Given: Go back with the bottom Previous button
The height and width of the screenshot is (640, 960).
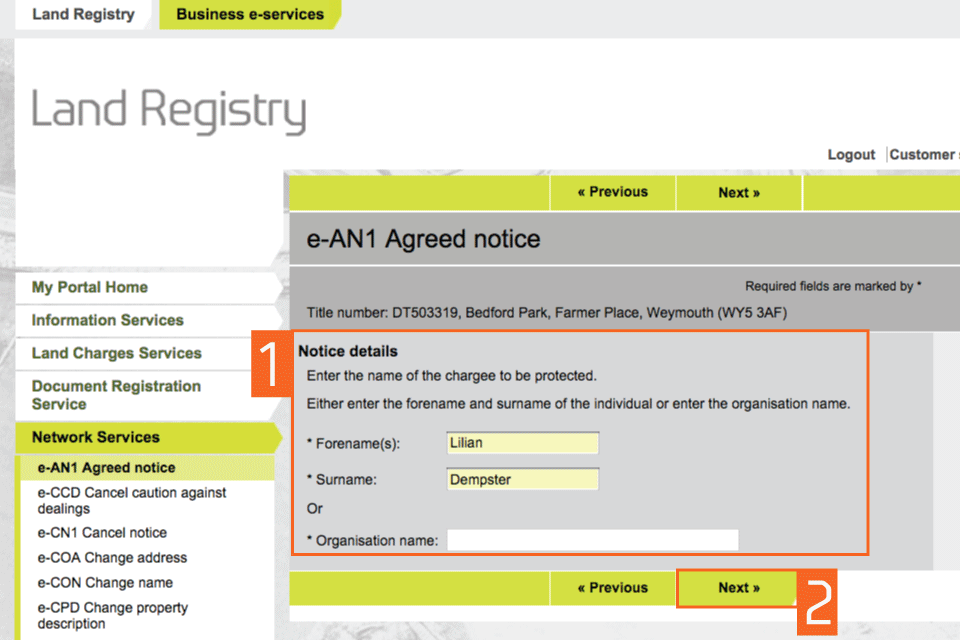Looking at the screenshot, I should (612, 588).
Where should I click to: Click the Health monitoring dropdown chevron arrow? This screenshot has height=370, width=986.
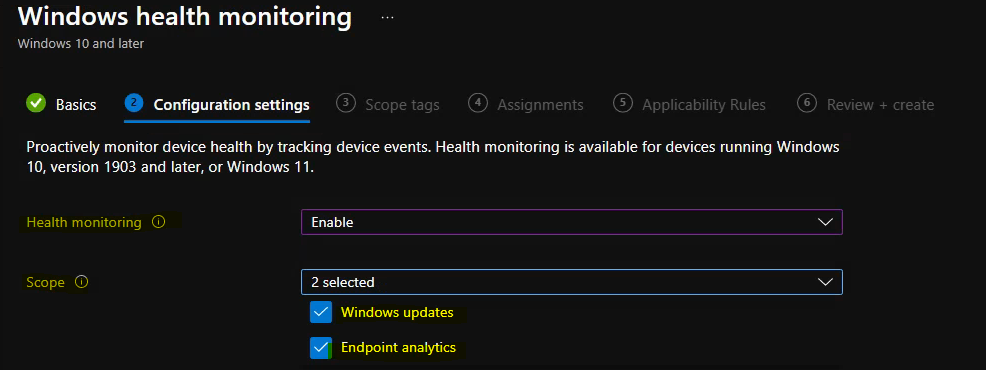[824, 222]
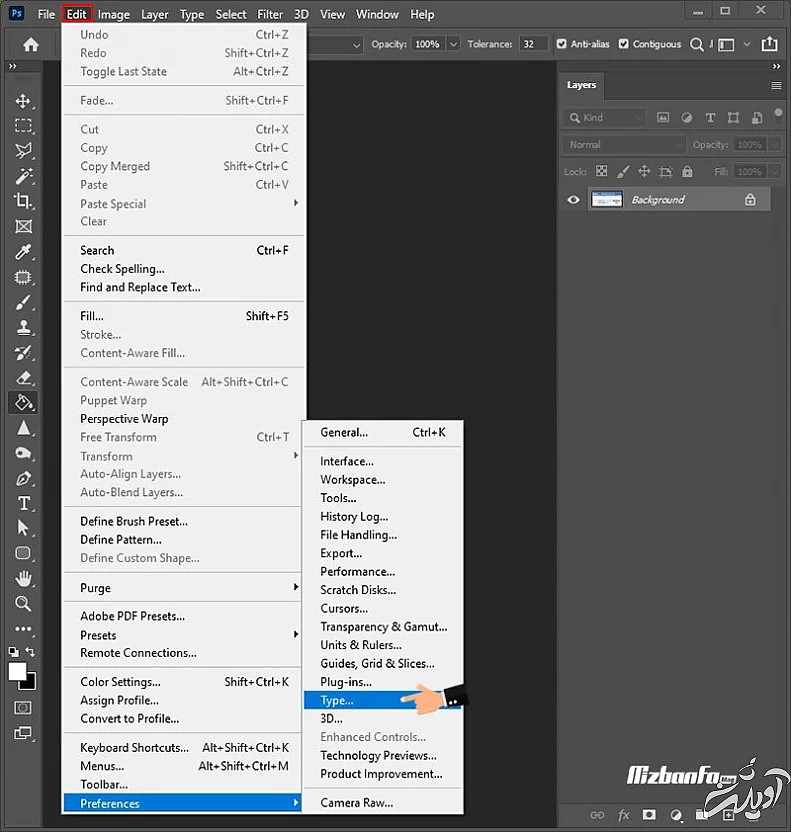Screen dimensions: 791x832
Task: Open the Normal blend mode dropdown
Action: 624,145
▬▬▬▬▬▬▬▬▬▬
Please pull every line of text from the records above and reproduce it word for word, leaving out the pictures.

● Completed exercise:
Given: Go back with the bottom Previous button
The height and width of the screenshot is (640, 960).
Looking at the screenshot, I should (612, 588).
Where should I click to: Click the Health monitoring dropdown chevron arrow? This screenshot has height=370, width=986.
[824, 222]
Screen dimensions: 791x832
Task: Open the Normal blend mode dropdown
Action: 624,145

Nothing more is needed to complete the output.